While the UK and Germany have recently incorporated detection of synthetic cannabinoids into its MDT programme, this ultimately will not address the issues of drugs in prisons, or the creation of risk. As noted by EMCDDA, ‘One possible outcome…is that there may be displacement from use of synthetic cannabinoids to other substances, such as synthetic opioids, which may also be extremely harmful.’ Indeed, the EMCDDA notes that the use of synthetic opioids in Latvian prisons ‘has been accompanied by more overdoses and an increase in injecting, including needle-sharing’.
The UK Prison Inspectorate has stated that ‘NPS have created significant additional harm and are now the most serious threat to the safety and security of the prison system’. The widespread use of NPS, driven in part by random drug testing, suggests that the MDT is having the opposite effect of that intended by the government. In 2005, MDT was withdrawn from Scottish prisons as it was deemed a waste of funds that had little effective impact on drug use amongst prisoners.

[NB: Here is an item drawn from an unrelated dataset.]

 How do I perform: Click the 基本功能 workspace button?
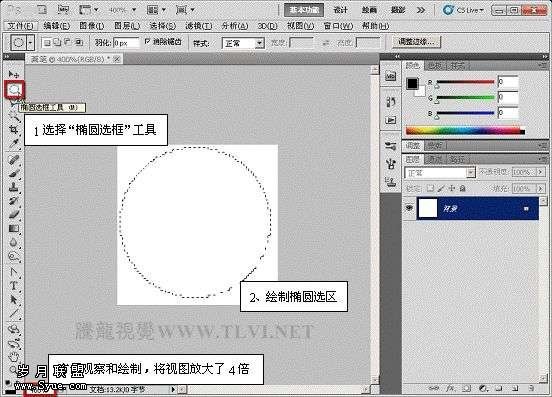[304, 10]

Such negative ‘unintended consequences’ can also be identified from other supply reduction efforts. Drug detecting sniffer dogs are widely used throughout the UK prison regime. A 2014 review of supply reduction activities in Australian prisons described the impact of sniffer dogs as ‘modest’. However, even this ‘modest’ success is undermined in the case of new psychoactives. The EMCDDA, for example, cautions that, ‘Sniffer dogs are not trained to recognise the many different types of NPS.’ The UK Prison Inspectorate has noted that ‘Synthetic cannabis has no distinctive odour and is therefore harder to detect than non-synthetic cannabis, making it more attractive to smuggle in’. Even where dogs are trained specifically to identify one type of NPS, such as ‘Spice’, the longer-term effectiveness of this is made difficult by ‘the ever-changing composition’ of new psychoactives, making the programmes ‘ineffectual’.
Drug use is as much a part of the prison environment as it is the outside community. Overall, the supply reduction activities of prison regimes fuel drug-related risk and drug-related harms among people in detention. The advent of NPS only exacerbates this, creating an environment in which use of new psychoactive substances, substances often more dangerous than the traditional drugs they are created to mimic, are the easiest to smuggle in, and the most logical to use if wishing to avoid detection.

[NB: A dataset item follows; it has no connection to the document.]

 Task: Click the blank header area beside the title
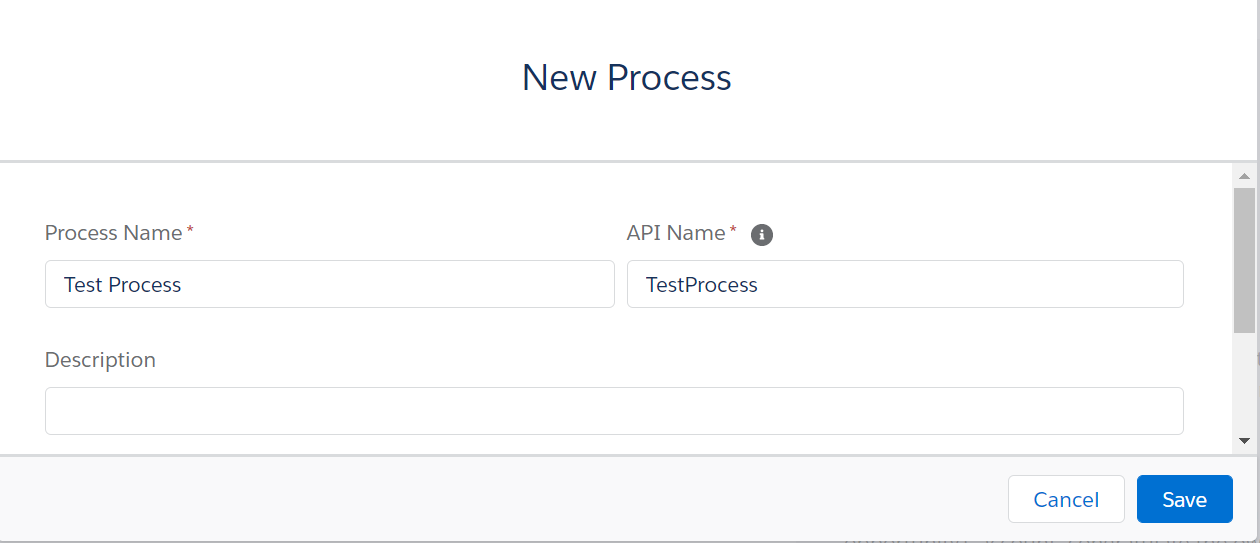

If governments are truly serious about addressing drug use and reducing drug-related harm, they must move away from enforcement-focussed responses, and instead implement laws and policies that reduce the number of people in prison for drug-related offences, and to provide comprehensive harm reduction programmes for people in detention.
*Dr Rick Lines is Associate Professor of Criminology and Human Rights at the School of Law, Swansea University. He is also a Senior Research Associate with the Global Drug Policy Observatory. Olivia Howells is a Law and Criminology student at Swansea University and Daniel Webb is a Criminology and Criminal Justice student at Swansea University.
This research was conducted as part of the Swansea Paid Internship Network programme, a scheme enabling School of Law students to obtain experience working on an active research project under the guidance of an academic supervisor.